Thursday, February 16, 2017

Liberatus Wins at Poker

Tuomas Sandholm (center) and Ph.D. student Noam Brown (via CMU)
Congratulations to Liberatus the new poker champ. Liberatus, an AI program, beat several top-ranked players in heads-up (two player) no-limit Texas hold 'em.

For those unfamiliar with Texas hold 'em
Two cards, known as the hole cards or hold cards, are dealt face down to each player, and then five community cards are dealt face up in three stages. The stages consist of a series of three cards ("the flop"), later an additional single card ("the turn") and a final card ("the river"). Each player seeks the best five card poker hand from the combination of the community cards and their own hole cards. Players have betting options to check, call, raise or fold. Rounds of betting take place before the flop is dealt, and after each subsequent deal.
Unlike the computers that defeated the best humans in chess, Jeopardy and go, Liberatus comes directly from academia, from Tuomas Sandholm and his student Noam Brown at Carnegie-Mellon.

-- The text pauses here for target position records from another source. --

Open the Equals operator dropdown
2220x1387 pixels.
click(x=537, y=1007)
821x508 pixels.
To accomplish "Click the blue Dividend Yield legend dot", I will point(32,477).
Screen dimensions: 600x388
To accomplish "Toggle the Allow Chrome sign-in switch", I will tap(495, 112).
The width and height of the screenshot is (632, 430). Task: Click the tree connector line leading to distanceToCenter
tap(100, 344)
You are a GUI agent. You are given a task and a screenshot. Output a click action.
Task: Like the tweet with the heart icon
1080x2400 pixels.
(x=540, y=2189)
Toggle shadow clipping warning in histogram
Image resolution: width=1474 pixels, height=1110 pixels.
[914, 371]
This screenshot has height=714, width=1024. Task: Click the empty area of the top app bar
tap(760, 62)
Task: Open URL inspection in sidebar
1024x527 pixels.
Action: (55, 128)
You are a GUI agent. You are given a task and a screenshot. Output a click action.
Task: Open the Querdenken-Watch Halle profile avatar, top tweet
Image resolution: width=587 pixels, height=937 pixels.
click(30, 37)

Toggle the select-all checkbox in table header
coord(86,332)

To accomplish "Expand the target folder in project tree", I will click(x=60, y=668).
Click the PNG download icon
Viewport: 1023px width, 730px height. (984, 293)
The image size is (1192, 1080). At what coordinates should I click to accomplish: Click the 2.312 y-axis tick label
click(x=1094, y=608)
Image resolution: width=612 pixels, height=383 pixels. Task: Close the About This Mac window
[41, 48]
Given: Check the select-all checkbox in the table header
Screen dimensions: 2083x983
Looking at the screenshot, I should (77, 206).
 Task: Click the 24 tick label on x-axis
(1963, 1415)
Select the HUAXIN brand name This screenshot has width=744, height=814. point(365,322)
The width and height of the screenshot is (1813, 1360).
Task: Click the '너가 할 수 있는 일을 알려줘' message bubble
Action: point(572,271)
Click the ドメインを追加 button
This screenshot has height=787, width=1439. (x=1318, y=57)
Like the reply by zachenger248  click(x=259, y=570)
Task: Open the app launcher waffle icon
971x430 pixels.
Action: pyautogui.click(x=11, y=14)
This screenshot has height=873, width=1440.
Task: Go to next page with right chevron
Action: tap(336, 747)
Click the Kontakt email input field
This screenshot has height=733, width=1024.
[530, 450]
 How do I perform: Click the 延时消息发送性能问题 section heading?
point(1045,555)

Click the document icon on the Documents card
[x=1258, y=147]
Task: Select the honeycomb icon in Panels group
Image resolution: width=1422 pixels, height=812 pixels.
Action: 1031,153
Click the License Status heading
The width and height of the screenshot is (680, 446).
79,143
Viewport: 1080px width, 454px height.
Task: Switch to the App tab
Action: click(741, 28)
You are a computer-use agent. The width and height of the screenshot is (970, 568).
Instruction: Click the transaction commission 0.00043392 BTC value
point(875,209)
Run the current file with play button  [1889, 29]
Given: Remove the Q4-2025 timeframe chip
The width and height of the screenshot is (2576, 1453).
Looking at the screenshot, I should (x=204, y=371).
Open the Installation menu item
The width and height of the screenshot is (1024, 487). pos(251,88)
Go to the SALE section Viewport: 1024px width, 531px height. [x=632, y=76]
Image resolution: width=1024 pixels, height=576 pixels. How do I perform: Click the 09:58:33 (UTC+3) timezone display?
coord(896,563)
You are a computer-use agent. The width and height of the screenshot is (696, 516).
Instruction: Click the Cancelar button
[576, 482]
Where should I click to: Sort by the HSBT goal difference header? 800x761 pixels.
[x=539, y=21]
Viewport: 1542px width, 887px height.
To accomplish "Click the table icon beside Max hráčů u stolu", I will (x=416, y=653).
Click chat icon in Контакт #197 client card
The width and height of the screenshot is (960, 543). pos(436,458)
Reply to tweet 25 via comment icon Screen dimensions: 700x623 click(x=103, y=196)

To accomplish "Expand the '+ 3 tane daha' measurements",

Unlike chess and go, poker is a game of incomplete information in many forms.
  • Information both players have: the community cards already played.
  • Information only one player has: the hole card
  • Information neither player has: the community cards yet to be played.
Betting in poker plays the primary role of raising the stakes but betting can also signal what hole cards you have. Players can bluff (betting large amounts without a corresponding strong hand), trying to cause other players to misread the signal. There is no perfect play in poker, just a mixed equilibrium though we still don't know how to compute the equilibrium and even if we could we might deviate from the equilibrium to gain an advantage. Deviating also make you vulnerable.

All of this makes poker a far more complicated game for computers to tackle. But through persistence and new tools in machine learning, Sandholm and Brown have found success.

If history holds up, it won't be long before we have champion-caliber poker apps on our phones. Will we see cheating like has been happening in chess? Will online poker sites just disappear?

What is the next great game to fall to computers? I'm guessing NASCAR. 


  1. How much online poker is just two player? It is not at all clear to me that anything from this poker bot generalizes even to Texas Hold'em with 3 or more players. Playing a minmax equilibrium no longer necessarily makes sense in multi-player zero sum games, and certainly doesn't guarantee a win.

    1. Until there will be so many bots playing that they determine the equilibrium! Imagine that from 8 players 7 are bots. Then the human is forced to adopt to the equilibrium they use. Poker with 3+ players anyhow always had a huge theoretical contradiction, as for any 2 players it's worth cooperating (even without knowing each other's cards).

    2. Sure -- but you don't need to bring bots into the picture to start worrying about the risk that your opponents are colluding.

  2. This would have been a great April Fool's day post in 1997, the year
    Deep Blue beat Kasporov in Chess. And now its reality!

  3. Lance asks "What is the next great game to fall to computers?"
    If we read "great game" Kipling-style — that is, as "Great Game" — then this week's Science article by Microsoft's Giuseppe Carleo and Matthias Troyer, "Solving the quantum many-body problem with artificial neural networks", postulates that the answer is "The Great Game of condensed matter theory."

    The possibility (perhaps likelihood? even inevitability?) of a relatively near-term computer conquest of condensed-matter theory was much discussed at last month's QIP 2017.

    Many QIP attendees are finding it surprising that quantum simulation problems classified as "hard" (sensu strictissimo) by complexity theorists are proving to be "easy" (sensu amplissimo) by cut-and-try algorithmists. In contrast, proposals for experimentally demonstrating "Quantum Supremacy" are proving (so far) to be not obviously more feasible than demonstrating scalable quantum computing. Ouch!

    Summary  Whatever it is that's transforming (and simultaneously confusing) the AI community, is transforming (and simultaneously confusing) too the quantum information and condensed matter communities … along with many other STEAM communities and enterprises.

  4. How well do AIs do on the GREs? I was 20 points less than perfect... The work I do may contribute to them beating my score. I have a transformation from a cnf in dimacs form to a large boolean formula that decides all 2^n qbfs; imo, very useful for AI.